_LAVORO RICHIESTO:_
Rispondi a queste domande sul brano citato:
1. Quanti sono i votanti che approvano all'unanimità nella prima frase?
2. Come definisce Oberto Gianni l'emendamento all'art. 58 comma primo?
3. Secondo Armella Angelo, dove andrebbe spostata la limitazione "salvo le impugnative previste dalla Costituzione e dalle leggi dello Stato"?

_BRANO CITATO:_
╔══

E' approvato all'unanimità dei 44 votanti.
E' ora la volta dell'emendamento proposto da me all'art. 58 comma primo: aggiungere alla fine del comma "salvo le impugnative previste dalla Costituzione e dalle leggi dello Stato".



OBERTO Gianni

E' del tutto pleonastico, per la verità.



ARMELLA Angelo, Assessore regionale

Vorrei un chiarimento, perché c'é una legge nella Carta Costituzionale che determina questo limite, ma nella Costituzione non lo ricordo.



PRESIDENTE

Sono previste non in materia di referendum ma per tutte le decisioni che sono prese dagli enti amministrativi, questo compreso.



ARMELLA Angelo, Assessore regionale

Se mi si consente una obiezione di carattere generale sull'art. 58 comma primo, noi abbiamo congegnato questo giudizio di proponibilità e di ammissibilità demandandolo ad un organo della Regione, dato che non avevamo la possibilità - la discussione in merito è già avvenuta - di demandarlo come sarebbe stato logico, ad un organo estraneo, la Corte d'Appello o comunque l'Autorità giudiziaria. Adesso noi aggiungeremmo una limitazione questo "salvo le impugnative previste dalla Costituzione o dalle leggi dello Stato "al primo comma, inentre il giudizio di ricevibilità e ammissibilità, nel testo dell'art. 58, si compone di due fasi: quella dell'esame dell'Ufficio di Presidenza, e, nel caso che manchi l'unanimità da parte dell'Ufficio di Presidenza, del Consiglio a maggioranza assoluta dei componenti.
Se ho bene inteso lo scopo di questa limitazione, essa andrebbe spostata inserendola nel secondo comma, o in un terzo comma che potrebbe essere aggiunto; perché "le impugnative previste dalla Costituzione e dalle leggi dello Stato" valgono sia nel caso che il referendum sia dichiarato proponibile, o improponibile, dall'Ufficio della Presidenza, come nel caso in cui, mancando l'unanimità nell'Ufficio di Presidenza, sia deciso dal Consiglio a maggioranza assoluta dei componenti.

╚══

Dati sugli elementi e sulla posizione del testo
╔══

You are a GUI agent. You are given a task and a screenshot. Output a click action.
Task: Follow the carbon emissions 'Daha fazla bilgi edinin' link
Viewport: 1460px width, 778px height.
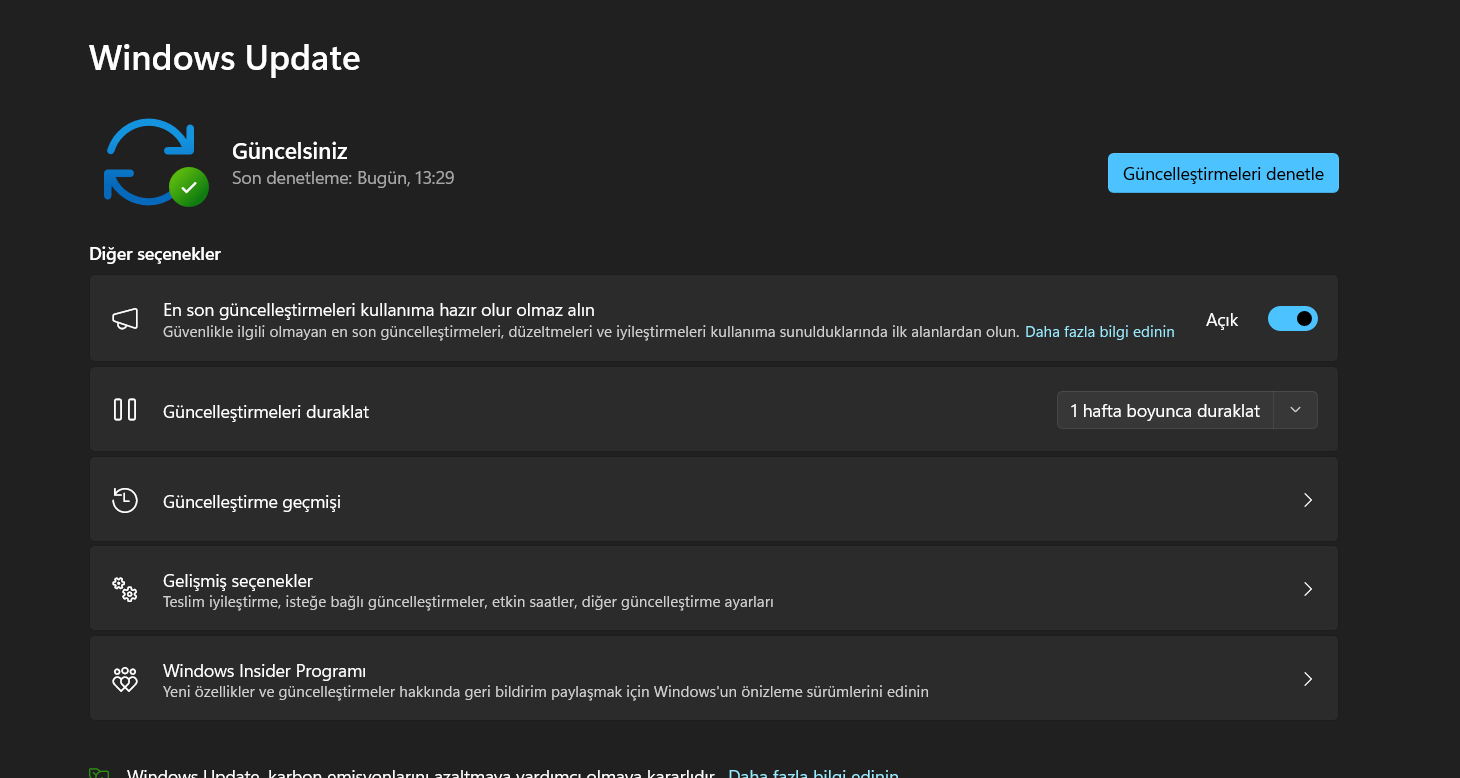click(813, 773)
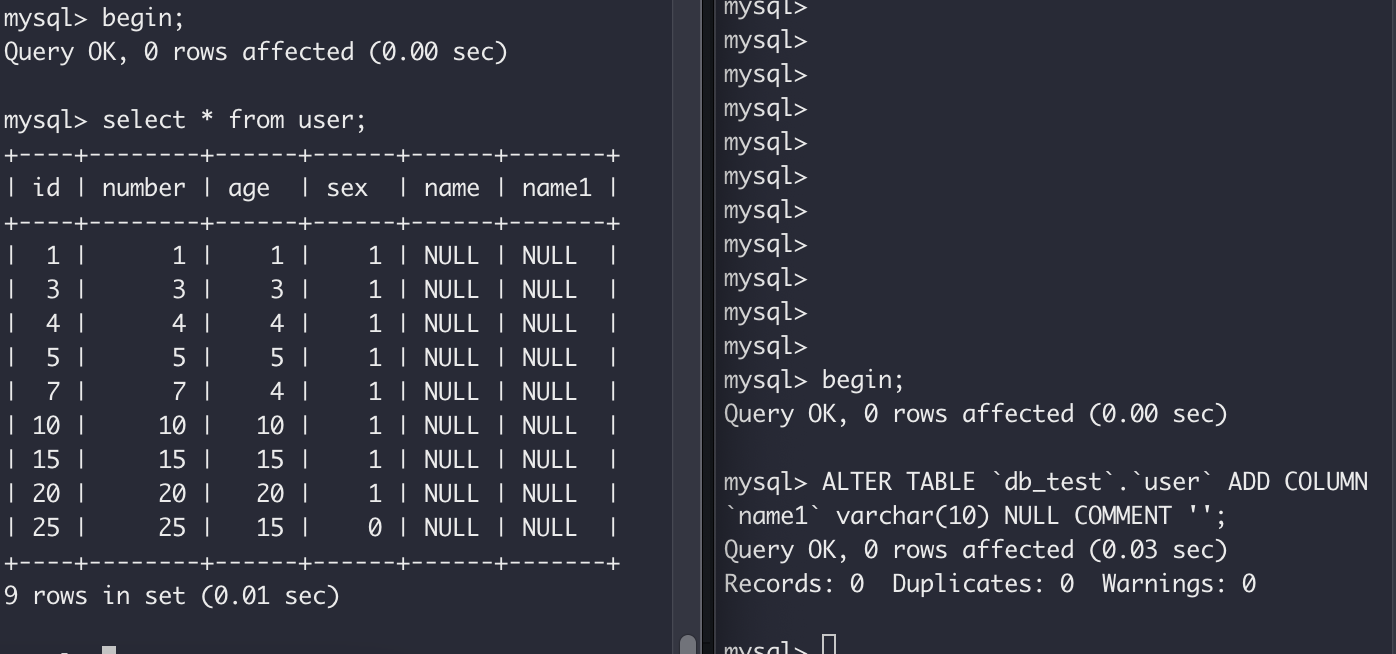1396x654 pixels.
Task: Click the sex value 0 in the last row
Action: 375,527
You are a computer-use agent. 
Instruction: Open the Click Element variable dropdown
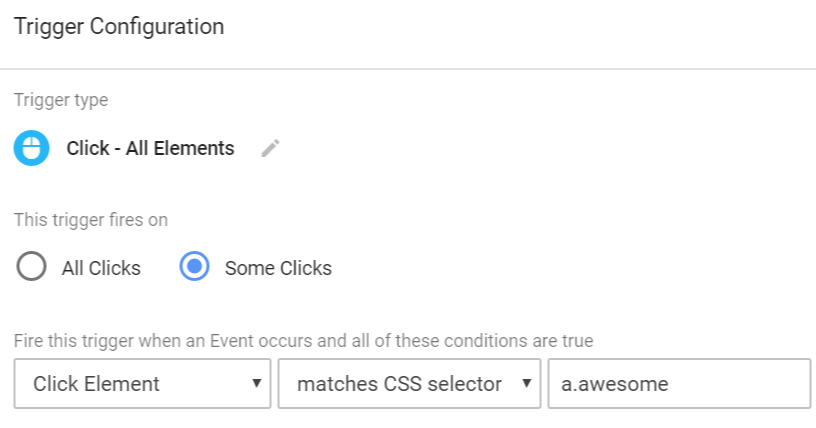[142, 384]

╚══

_RISULTATO ESERCIZIO:_
1. I votanti sono 44.
2. Lo definisce "del tutto pleonastico".
3. Andrebbe inserita nel secondo comma o in un terzo comma da aggiungere.